Location
- Country: Canada
- Province: British Columbia
- District: Cassiar Land District

Physical characteristics
- Source: Level Mountain
- • location: Nahlin Plateau
- • coordinates: 58°33′8″N 131°24′55″W﻿ / ﻿58.55222°N 131.41528°W
- • elevation: 1,687 m (5,535 ft)
- Mouth: Koshin River
- • coordinates: 58°39′53″N 131°42′11″W﻿ / ﻿58.66472°N 131.70306°W
- • elevation: 937 m (3,074 ft)
- Length: 26 km (16 mi)
- Basin size: 70.0 km^{2} (27.0 sq mi),
- • average: 1.07 m^{3}/s (38 cu ft/s)

Basin features
- Topo map: NTS 104J12 Dudidontu River NTS 104J11 Granite Lake

= Lost Creek (Koshin River tributary) =

Lost Creek is a tributary of the Koshin River in northwest part of the province of British Columbia, Canada. It flows generally northwest for roughly 26 km to join the Koshin River just north of Hatin Lake, and about 4 km north of Callison Ranch. Lost Creek's watershed covers 70.0 km2, and its mean annual discharge is estimated at 1.07 m3/s. The mouth of Lost Creek is located about 90 km north of Telegraph Creek, British Columbia, about 102 km west of Dease Lake, British Columbia, and about 163 km east of Juneau, Alaska. Lost Creek's watershed's land cover is classified as 46.3% shrubland, 31.5% conifer forest, 12.2% barren, and small amounts of other cover.

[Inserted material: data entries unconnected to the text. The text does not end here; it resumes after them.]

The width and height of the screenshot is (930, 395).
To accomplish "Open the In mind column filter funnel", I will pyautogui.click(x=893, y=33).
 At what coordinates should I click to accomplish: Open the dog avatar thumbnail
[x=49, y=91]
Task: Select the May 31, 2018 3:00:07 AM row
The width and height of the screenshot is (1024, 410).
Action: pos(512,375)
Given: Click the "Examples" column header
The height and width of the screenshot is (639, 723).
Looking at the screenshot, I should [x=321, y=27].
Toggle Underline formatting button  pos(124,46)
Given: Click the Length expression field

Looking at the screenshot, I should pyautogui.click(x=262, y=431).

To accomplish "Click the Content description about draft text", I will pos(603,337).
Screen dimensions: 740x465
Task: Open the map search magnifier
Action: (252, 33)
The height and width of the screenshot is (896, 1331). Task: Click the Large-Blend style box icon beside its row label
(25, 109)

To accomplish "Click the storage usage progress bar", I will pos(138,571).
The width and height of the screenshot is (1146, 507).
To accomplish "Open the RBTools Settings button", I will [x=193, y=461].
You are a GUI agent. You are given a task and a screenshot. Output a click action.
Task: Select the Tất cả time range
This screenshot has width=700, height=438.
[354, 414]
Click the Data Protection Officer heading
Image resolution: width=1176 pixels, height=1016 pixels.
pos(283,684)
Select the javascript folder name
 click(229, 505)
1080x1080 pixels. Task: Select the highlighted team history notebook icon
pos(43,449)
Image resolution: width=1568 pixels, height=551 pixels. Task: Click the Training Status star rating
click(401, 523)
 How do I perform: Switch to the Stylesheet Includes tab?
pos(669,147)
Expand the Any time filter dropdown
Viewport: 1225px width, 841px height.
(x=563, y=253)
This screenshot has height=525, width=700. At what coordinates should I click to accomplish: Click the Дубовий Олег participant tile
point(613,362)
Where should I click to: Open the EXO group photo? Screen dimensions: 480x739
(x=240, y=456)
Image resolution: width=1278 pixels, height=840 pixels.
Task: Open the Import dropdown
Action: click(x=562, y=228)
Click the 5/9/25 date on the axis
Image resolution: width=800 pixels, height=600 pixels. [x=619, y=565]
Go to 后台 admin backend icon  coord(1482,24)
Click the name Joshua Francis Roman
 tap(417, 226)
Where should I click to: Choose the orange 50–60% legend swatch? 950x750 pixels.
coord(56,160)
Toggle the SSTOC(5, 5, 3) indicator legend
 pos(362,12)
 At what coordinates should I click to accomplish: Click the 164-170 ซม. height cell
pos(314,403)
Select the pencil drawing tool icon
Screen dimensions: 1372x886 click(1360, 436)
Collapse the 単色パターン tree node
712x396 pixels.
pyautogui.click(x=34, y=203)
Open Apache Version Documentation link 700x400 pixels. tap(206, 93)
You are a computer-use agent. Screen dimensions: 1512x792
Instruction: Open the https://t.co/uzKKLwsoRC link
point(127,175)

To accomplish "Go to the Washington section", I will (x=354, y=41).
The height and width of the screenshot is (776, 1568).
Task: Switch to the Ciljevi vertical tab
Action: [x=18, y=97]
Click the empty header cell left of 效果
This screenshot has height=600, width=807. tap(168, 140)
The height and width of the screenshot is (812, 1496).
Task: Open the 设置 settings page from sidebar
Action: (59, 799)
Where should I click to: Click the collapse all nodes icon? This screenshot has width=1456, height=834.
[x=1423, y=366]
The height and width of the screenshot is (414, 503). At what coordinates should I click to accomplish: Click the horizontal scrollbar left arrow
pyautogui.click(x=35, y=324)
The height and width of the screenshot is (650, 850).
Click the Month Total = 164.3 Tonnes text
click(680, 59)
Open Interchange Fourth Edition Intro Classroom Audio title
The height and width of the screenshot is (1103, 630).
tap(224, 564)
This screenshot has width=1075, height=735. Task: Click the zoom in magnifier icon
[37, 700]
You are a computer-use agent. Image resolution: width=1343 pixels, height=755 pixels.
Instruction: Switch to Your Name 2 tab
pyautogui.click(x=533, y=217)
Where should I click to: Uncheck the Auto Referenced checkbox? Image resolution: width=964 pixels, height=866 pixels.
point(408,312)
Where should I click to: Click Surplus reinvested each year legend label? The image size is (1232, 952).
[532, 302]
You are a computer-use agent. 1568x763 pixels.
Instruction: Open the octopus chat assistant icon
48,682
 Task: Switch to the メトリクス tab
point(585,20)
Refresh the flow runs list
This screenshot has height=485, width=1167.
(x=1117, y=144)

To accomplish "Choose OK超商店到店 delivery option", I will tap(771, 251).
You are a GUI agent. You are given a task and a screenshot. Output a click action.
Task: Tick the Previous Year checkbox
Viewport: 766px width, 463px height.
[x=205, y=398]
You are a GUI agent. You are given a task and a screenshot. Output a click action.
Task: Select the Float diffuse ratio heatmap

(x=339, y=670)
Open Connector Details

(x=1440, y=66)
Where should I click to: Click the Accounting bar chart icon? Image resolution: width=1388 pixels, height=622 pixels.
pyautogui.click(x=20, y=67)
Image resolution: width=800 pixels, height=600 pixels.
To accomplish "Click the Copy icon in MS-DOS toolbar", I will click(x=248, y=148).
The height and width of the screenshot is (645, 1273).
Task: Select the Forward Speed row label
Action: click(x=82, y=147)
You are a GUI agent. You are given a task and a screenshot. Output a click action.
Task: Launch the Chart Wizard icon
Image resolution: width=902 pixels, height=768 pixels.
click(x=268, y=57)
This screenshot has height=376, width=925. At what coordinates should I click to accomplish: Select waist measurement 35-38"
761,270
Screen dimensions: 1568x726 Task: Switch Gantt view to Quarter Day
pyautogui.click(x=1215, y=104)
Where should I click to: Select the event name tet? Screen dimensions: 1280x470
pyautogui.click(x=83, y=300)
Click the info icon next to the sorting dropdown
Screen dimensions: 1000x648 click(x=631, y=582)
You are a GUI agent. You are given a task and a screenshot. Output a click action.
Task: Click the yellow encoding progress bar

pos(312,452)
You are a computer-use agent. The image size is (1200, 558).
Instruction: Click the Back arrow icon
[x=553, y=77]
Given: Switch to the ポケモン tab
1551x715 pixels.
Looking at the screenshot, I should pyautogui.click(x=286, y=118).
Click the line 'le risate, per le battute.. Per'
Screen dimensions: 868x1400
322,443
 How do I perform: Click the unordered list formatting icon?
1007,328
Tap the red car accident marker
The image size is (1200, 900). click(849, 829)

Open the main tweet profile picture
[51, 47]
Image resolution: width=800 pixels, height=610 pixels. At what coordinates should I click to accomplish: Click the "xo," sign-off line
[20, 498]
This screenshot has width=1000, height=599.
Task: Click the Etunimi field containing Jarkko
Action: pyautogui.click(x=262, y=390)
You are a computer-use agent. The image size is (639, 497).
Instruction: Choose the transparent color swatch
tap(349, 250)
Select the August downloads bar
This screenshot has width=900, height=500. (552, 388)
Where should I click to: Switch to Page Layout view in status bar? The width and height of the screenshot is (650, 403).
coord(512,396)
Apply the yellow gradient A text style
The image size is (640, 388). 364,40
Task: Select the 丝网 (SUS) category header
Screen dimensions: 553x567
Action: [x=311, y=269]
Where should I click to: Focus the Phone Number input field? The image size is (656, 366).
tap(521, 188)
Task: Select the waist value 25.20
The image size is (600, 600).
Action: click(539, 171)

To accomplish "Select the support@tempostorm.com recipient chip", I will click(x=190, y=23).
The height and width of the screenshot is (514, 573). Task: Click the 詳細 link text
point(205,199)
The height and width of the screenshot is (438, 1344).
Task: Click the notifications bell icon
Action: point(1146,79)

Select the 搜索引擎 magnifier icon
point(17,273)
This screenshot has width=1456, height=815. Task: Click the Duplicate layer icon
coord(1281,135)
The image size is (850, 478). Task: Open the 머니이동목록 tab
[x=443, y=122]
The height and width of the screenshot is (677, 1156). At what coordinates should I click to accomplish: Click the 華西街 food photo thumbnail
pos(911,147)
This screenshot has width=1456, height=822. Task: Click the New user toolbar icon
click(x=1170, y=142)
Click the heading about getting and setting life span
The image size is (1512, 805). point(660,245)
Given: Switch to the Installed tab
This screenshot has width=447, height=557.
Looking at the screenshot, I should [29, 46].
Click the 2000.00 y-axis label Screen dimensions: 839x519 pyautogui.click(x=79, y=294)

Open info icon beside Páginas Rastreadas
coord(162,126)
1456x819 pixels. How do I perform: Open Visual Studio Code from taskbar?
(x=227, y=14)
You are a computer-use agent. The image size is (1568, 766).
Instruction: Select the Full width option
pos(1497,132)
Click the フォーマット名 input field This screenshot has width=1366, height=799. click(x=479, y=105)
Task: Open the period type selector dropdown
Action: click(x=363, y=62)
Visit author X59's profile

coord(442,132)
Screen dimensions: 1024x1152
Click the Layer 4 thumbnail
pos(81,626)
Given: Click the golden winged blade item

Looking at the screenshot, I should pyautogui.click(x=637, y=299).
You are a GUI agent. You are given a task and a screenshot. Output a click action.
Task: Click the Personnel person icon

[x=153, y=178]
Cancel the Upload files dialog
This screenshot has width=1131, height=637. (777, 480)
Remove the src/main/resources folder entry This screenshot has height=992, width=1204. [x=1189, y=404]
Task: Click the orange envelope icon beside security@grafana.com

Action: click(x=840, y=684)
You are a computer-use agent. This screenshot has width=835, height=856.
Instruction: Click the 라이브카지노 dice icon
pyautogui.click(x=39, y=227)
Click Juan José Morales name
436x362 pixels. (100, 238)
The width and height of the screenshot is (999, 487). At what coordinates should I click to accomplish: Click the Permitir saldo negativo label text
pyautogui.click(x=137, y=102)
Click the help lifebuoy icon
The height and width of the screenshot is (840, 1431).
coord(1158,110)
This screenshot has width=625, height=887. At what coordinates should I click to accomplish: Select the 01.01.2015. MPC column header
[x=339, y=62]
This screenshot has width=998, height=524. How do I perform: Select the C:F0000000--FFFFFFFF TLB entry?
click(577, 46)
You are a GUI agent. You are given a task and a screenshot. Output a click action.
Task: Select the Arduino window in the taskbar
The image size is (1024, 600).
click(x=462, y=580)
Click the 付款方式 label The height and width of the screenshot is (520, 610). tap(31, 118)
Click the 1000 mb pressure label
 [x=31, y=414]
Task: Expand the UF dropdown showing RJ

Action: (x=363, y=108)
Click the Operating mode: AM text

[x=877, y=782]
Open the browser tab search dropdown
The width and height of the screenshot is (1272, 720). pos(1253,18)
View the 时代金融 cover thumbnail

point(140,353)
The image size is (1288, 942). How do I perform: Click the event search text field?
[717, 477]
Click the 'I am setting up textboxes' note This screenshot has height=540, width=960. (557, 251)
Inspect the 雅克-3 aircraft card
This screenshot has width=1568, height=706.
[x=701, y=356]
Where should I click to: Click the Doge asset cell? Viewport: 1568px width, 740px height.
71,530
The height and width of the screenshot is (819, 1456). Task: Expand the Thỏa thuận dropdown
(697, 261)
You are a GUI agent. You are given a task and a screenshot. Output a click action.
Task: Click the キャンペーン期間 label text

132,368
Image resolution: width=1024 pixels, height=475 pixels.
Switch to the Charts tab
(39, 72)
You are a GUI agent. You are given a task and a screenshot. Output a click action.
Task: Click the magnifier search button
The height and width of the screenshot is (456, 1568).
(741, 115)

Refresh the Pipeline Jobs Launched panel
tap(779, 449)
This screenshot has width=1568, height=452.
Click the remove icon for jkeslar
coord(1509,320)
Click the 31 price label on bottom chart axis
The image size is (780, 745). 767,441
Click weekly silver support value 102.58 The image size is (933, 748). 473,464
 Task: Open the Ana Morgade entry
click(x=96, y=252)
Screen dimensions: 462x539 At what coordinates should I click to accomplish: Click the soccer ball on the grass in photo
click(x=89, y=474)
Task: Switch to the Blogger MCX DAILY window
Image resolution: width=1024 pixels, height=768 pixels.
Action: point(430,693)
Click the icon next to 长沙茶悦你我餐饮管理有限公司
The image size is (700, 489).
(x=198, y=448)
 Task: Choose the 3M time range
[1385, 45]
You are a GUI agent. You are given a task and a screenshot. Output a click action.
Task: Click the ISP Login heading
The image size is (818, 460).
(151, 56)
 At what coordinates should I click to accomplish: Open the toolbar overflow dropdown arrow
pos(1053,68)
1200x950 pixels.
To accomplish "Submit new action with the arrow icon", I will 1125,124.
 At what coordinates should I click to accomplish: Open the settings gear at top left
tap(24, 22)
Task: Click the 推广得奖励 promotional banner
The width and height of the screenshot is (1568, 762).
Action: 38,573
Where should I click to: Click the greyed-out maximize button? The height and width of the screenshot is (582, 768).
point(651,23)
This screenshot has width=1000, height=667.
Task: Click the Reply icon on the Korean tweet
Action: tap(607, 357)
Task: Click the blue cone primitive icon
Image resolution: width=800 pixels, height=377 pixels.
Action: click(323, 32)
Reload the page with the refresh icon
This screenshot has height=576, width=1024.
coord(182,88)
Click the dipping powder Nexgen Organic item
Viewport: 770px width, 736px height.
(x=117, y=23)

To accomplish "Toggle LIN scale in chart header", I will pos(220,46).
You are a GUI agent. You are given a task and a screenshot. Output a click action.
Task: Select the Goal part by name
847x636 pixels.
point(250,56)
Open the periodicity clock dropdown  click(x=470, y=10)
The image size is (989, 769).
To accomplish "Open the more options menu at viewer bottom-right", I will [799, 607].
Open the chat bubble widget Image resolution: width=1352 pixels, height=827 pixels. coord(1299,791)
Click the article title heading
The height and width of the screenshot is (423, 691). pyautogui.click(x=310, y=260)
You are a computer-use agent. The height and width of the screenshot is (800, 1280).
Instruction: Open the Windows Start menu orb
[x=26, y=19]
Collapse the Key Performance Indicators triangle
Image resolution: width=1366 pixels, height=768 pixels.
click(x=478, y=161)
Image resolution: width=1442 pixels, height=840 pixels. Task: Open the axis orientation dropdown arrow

Lost Creek is in the traditional territory of the Tlingit Taku River Tlingit First Nation and the Tahltan First Nation, of the Tahltan people.

==Geography==
Lost Creek originates on the north side of the massive Level Mountain shield volcano, near the headwaters of Kaha Creek and Matsatu Creek, about 8 km north of Meszah Peak, the highest peak of the Level Mountain Range, a cluster of bare peaks on the summit of Level Mountain. The creek flows north and northwest, first through Level Mountain's high and relatively barren lava plateau, then through rugged forested terrain. In its final 2 km Lost Creek enters the Koshin River's floodplain. It empties into the Koshin River in the wetlands along the river north of Hatin Lake. The historic Yukon Telegraph Trail, following the Koshin River, crosses Lost Creek near its mouth.